Kalau Dilan sudah lulus sekolah dan melanjutkan kuliah di luar daerah. Mungkin dia juga akan mengatakan yang berat bukan cuma rindu Milea, tetapi ketika harus sahur diperantauan -tertanda anak kosan
Suka duka Puasa jauh dari orang tua
Anak kos memang punya sejuta cerita. Seperti halnya merasakan momen ketika harus berpuasa dan jauh dari orang tua. Sebab diwaktu ini akan banyak perubahan yang begitu menyesakan kalau dirasa-rasa, seperti yang biasanya sahur ada yang membangunkan,jadi harus bangun sendiri bagaimanapun caranya ; yang biasanya bangun sahur sudah disediakan, harus cari cara bagaimana mendapatkan makan entah membeli atau memasaknya; yang tadinya tidak perlu khawatir memikirkan buka puasa dengan apa, mau tak mau jadi harus cari demi mempertahakan kehidupannya, eh mencari sendiri maksudnya. HAHA.

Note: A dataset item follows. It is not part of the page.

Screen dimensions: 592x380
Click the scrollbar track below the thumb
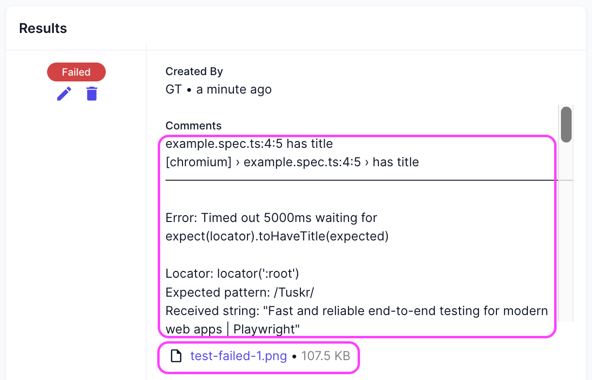click(x=566, y=233)
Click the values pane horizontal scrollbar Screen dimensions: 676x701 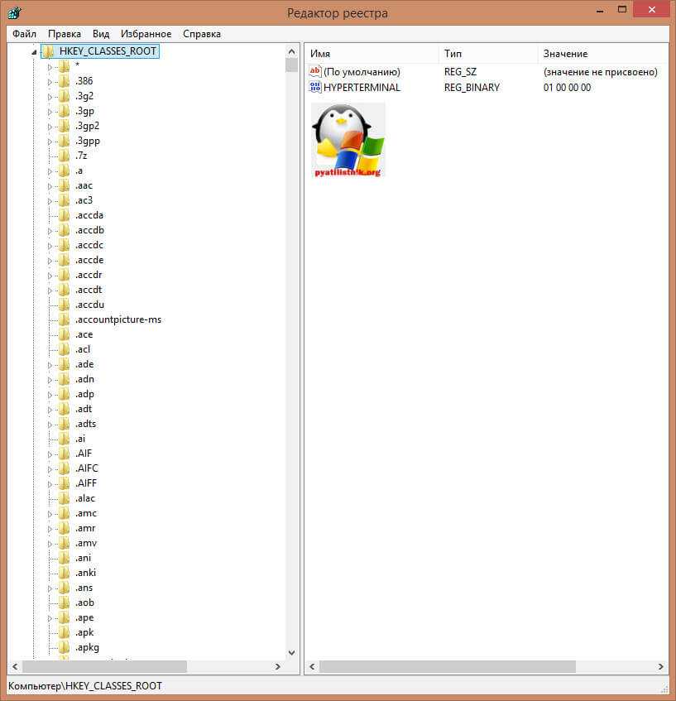point(447,666)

Pun yang saya rasakan juga terlebih pada masa-masa awal menjadi anak perantauan, anak kosan gitu.
Sekitar enam tahun yang lalu adalah awal dimana saya resmi disebut anak kosan. Anak kosan yang belum tahu banyak soal hidup sendiri terlebih ketika harus menemui puasa di kota yang baru dan belum pandai beradaptasi. Nampaknya saya benar-benar masih wagu (lebih ke polos banget sih). Untunglah, fase-fase wagu-nya menghadapi puasa sendiri bukan cuma jadi urusan saya sendiri, tetapi kebanyakan juga terjadi pada mereka yang juga baru pertama kali. #caritemenbiarnggakngenes
Ketika sahur mendekatkan kami jadi keluarga
Saya ingat sekali diantara penghuni kosan waktu itu saya adalah orang yang paling susah dibangunkan. Kebo. Waktu tidur saya yang suka hampir melewati tengah malam barangkali jadi penyebabnya. Ya, dulu (sampai sekarang juga sih) saya sudah sering begadang atau kalau bukan begadang bisa juga ngepas ada kegiatan di luar yang mengharuskan saya baru pulang malam.
Mengingat kondisi tersebut, jika bulan puasa tiba maka saya tidak pernah lupa untuk meminta dibangunkan bagaimanapun caranya.Apalagi letak kamar saya yang tersendiri,di pojokkan lagi.
Emang nggak pakai alarm?
Nggak ngefek. Saya juga menggunakan alarm, tetapi apa daya. Ternyata cara paling ampuh membangunkan saya bukan dengan bunyi-bunyian, melainkan dipegang! HAHA. Oleh sebab itu jugalah, di bulan puasa biasanya saya tidak mengunci kamar saya dari dalam agar teman-teman kos bisa leluasa membangunkan saya dengan cara mereka. Yang saya ingat, ada momen dimana katanya saya sempat diseret di tempat tidur tapi tidak terbangun juga. #eh
Sahur menjadikan kami menjadi kompak seperti keluarga
Terlepas dari susahnya saya bangun sahur ketika di perantauan, yang jelas terasa adalah rasa kebersamaannya seperti menjadi satu keluarga.
Malam sebelum tidur, biasanya jadi waktu kami berdiskusi. Berdiskusi atau sekadar mengobrol soal sahur dengan apa. Pilihannya sebenarnya dua saja, memasak atau membeli. Jika memasak, masak apa? Kalau beli, beli apa dan dimana?
Oh iya, meski masing-masing kami memiliki penanak nasi (rice cooker), di Bulan puasa biasanya kami jadi kompak untuk membuat di tempat yang muat paling banyak saja. Selain sebagai cara untuk menghemat juga mengantisipasi, antisipasi daripada nanti ada nasi yang terbuang sia-sia karena tidak termakan. So sweeet ngga tuh?
Ketika Puasa di Perantauan dirindukan!
Menariknya. Walau kelihatannya berat berpuasa di perantauan karena harus melakukan apa-apa sendiri, tanpa orang tua. Nyatanya beberapa teman saya yang sudah tak merantau lagi merindukan masa-masa itu.
"Kangen puasa di kosan",katanya.
HAHA.
Entah benar atau tidak, ucapan ini mungkin berkomposisi 1 persen kangen sisanya menenangkan saya yang sedang kembali merasakan puasa di perantauan, kosan.
Kalau sahurmu di perantauan bagaimana?Seru jugakan?
Nikmati sajalah, tetap fokus ibadah,ya.